#### What to do:
Using the listing below, report how many lines hold the word "gear", and nothing else.
*** Data section Section Begins ***
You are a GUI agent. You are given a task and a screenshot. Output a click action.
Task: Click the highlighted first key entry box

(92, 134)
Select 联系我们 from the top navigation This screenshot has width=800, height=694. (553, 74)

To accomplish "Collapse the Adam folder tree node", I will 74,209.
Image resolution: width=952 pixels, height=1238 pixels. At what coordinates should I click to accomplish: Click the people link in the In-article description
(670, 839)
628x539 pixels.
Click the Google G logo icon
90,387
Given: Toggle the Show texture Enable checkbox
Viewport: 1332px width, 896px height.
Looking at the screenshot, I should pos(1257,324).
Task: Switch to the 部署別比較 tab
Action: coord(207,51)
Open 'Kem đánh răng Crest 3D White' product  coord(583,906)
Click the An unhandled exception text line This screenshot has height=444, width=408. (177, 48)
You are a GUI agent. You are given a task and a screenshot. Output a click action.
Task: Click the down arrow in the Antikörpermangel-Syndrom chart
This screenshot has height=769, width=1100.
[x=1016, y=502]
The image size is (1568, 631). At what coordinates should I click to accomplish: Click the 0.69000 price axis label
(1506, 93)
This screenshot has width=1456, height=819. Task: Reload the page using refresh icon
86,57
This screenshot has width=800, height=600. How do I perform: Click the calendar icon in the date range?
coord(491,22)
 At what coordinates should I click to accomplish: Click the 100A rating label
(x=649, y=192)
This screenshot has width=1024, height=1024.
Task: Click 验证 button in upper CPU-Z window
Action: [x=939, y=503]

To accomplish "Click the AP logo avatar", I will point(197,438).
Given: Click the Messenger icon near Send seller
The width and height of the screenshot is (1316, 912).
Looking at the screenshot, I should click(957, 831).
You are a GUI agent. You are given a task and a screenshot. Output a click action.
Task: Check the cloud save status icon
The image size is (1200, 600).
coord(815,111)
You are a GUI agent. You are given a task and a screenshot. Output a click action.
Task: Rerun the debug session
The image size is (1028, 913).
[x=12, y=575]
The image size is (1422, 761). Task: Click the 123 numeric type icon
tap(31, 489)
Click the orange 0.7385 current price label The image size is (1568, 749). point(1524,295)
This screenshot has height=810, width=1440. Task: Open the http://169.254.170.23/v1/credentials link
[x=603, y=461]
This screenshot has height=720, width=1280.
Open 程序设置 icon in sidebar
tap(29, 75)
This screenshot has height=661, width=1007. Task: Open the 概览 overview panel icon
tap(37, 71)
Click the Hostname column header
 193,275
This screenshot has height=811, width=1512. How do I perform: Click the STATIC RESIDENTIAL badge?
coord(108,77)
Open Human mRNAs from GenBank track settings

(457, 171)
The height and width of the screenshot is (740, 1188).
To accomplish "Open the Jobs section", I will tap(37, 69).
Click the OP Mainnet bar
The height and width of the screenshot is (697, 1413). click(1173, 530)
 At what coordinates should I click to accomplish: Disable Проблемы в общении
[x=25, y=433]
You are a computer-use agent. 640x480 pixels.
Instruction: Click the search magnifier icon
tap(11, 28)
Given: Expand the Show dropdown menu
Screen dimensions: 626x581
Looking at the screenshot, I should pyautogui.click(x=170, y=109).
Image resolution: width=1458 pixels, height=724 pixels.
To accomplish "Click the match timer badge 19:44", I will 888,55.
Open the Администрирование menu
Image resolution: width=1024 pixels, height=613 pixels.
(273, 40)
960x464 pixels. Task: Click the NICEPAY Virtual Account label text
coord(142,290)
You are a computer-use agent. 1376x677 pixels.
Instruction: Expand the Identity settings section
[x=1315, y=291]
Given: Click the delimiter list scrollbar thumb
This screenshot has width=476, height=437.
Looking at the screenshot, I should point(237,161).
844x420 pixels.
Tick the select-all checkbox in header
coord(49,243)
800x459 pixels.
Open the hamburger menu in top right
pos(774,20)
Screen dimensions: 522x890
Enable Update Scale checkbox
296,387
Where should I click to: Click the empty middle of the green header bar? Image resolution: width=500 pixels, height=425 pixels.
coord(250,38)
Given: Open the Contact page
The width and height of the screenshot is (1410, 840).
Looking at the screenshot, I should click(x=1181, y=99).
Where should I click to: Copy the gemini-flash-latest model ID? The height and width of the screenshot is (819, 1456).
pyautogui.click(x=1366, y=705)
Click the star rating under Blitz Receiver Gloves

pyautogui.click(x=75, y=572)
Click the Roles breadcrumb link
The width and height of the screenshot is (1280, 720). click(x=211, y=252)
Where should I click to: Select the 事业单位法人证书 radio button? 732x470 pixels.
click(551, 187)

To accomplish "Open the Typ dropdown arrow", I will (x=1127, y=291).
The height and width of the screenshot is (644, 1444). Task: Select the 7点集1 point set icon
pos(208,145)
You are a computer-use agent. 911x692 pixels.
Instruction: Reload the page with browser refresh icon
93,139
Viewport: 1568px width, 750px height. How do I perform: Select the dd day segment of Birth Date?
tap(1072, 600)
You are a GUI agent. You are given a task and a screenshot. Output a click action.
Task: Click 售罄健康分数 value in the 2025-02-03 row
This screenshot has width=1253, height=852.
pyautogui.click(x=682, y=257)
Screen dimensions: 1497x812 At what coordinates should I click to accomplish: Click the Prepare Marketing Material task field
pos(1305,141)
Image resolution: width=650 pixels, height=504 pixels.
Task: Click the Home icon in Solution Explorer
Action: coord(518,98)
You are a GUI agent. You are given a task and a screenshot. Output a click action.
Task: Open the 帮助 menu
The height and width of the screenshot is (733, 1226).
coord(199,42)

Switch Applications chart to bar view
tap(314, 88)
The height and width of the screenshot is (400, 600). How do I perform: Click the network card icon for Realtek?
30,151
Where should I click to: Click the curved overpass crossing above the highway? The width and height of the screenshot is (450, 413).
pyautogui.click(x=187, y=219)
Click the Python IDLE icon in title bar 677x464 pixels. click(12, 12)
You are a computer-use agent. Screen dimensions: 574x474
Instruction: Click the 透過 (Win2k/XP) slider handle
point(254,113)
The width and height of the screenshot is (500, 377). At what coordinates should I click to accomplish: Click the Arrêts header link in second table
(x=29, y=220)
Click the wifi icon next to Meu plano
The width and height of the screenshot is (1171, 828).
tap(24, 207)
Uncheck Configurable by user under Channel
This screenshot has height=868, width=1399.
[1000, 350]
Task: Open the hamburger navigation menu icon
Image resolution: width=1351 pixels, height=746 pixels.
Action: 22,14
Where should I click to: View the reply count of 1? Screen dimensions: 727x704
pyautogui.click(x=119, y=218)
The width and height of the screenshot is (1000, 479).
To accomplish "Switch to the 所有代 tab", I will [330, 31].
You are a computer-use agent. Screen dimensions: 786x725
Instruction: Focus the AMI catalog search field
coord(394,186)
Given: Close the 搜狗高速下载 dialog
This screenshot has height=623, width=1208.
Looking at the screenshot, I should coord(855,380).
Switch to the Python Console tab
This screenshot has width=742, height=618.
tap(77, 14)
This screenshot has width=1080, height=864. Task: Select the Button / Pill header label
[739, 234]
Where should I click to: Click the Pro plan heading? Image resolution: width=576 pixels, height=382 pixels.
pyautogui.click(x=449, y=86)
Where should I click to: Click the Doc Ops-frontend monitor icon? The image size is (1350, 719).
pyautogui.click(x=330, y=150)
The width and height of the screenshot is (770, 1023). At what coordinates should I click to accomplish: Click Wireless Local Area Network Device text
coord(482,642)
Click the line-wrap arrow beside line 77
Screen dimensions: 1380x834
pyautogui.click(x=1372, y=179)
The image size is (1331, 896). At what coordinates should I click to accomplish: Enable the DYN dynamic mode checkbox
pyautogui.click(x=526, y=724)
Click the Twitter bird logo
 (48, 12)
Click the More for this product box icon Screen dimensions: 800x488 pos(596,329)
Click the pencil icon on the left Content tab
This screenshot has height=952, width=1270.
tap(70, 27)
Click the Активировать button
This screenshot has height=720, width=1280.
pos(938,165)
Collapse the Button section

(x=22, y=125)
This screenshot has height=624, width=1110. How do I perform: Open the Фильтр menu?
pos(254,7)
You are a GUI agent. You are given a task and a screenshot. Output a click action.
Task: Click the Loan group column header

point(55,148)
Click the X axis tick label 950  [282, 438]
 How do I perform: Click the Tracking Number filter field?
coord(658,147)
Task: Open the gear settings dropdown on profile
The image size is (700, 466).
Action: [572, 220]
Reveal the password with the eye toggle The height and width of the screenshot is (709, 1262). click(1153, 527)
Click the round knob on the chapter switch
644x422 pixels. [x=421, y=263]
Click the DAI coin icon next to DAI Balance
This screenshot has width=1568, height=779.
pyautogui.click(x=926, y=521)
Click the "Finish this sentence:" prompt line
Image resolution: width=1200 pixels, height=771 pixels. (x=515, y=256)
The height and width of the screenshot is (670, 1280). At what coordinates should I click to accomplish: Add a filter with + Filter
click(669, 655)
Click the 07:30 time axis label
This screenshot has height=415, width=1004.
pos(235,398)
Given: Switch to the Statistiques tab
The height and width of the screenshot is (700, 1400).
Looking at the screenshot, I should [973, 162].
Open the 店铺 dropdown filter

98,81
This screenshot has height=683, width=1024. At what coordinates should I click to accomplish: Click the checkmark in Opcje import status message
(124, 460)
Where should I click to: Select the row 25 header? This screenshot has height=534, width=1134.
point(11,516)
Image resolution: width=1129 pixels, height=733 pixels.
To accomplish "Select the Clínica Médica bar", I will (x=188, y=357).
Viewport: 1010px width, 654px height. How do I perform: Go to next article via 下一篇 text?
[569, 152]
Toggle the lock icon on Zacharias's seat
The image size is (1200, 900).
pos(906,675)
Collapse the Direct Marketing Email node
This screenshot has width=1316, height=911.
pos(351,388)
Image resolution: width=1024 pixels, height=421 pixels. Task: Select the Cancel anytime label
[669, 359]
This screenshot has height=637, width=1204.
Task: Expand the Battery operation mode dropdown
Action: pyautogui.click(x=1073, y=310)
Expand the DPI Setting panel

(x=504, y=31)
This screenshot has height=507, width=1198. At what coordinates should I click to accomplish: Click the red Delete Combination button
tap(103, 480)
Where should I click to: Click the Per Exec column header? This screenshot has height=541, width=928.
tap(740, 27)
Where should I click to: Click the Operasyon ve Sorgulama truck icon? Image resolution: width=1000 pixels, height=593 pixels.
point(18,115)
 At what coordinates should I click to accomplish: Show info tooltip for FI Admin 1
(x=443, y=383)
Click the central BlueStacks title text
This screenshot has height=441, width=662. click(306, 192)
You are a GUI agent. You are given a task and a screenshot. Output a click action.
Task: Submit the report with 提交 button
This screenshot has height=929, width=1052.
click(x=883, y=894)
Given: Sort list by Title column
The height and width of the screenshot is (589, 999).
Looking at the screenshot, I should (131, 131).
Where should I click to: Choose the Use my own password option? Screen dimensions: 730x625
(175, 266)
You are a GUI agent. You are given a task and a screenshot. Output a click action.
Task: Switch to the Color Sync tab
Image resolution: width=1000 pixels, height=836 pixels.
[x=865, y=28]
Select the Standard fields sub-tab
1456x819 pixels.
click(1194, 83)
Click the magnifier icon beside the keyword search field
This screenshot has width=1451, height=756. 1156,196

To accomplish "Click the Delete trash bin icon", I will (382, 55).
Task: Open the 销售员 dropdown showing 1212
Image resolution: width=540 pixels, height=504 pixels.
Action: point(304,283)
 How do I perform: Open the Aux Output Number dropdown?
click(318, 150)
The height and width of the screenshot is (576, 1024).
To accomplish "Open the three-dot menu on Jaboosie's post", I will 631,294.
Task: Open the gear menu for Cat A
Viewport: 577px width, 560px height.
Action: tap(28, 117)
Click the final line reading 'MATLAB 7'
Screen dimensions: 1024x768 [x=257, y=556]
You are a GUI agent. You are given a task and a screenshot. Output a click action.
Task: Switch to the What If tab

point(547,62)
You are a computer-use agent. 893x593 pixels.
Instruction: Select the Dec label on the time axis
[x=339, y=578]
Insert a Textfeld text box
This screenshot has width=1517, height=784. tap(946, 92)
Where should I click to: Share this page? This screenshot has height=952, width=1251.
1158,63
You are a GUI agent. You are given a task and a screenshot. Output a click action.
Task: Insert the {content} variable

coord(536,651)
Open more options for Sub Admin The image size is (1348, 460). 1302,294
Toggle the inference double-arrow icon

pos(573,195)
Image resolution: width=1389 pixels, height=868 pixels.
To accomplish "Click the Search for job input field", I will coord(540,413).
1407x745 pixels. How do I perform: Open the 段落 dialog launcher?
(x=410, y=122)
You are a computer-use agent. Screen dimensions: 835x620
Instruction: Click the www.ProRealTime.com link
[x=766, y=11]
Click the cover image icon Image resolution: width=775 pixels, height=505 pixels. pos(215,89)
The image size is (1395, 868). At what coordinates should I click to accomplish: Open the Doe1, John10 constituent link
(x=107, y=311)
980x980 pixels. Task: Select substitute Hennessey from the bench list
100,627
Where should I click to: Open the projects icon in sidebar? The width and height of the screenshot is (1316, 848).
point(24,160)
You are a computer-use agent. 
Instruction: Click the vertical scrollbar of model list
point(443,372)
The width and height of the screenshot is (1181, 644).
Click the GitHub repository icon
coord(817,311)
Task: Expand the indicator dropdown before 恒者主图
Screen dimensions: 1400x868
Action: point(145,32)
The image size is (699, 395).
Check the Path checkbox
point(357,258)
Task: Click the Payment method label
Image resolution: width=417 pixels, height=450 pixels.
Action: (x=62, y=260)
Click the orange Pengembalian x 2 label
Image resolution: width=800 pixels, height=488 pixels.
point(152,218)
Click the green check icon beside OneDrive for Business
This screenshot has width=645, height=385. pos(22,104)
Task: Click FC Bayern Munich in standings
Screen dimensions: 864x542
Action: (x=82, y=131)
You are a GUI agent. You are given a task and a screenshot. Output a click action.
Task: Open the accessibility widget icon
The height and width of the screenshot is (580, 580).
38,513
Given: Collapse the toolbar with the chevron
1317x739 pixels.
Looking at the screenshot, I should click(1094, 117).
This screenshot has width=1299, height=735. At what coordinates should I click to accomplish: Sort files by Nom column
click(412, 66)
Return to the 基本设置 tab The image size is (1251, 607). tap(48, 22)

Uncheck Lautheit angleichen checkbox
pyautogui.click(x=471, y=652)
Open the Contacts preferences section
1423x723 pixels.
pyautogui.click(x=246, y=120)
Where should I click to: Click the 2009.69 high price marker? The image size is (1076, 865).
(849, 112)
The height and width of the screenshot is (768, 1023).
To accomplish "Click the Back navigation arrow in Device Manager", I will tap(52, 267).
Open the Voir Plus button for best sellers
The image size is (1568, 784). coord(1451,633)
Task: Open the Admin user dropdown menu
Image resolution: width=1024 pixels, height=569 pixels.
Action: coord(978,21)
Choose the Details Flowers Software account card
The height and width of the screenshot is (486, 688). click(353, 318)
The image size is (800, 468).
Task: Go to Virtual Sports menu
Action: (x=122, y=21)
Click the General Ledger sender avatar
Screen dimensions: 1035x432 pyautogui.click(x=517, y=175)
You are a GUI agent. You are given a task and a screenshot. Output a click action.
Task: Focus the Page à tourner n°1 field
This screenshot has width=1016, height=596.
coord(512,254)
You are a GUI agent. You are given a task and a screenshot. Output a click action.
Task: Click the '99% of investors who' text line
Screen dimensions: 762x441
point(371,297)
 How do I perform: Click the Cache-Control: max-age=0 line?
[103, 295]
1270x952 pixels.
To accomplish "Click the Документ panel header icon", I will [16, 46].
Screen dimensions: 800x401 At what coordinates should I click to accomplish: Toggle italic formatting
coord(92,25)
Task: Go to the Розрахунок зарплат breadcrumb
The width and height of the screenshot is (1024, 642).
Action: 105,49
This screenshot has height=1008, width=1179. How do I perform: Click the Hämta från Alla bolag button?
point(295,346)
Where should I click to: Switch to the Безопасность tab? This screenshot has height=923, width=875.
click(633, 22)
*** Data section Section Ends ***
#### Task result:
2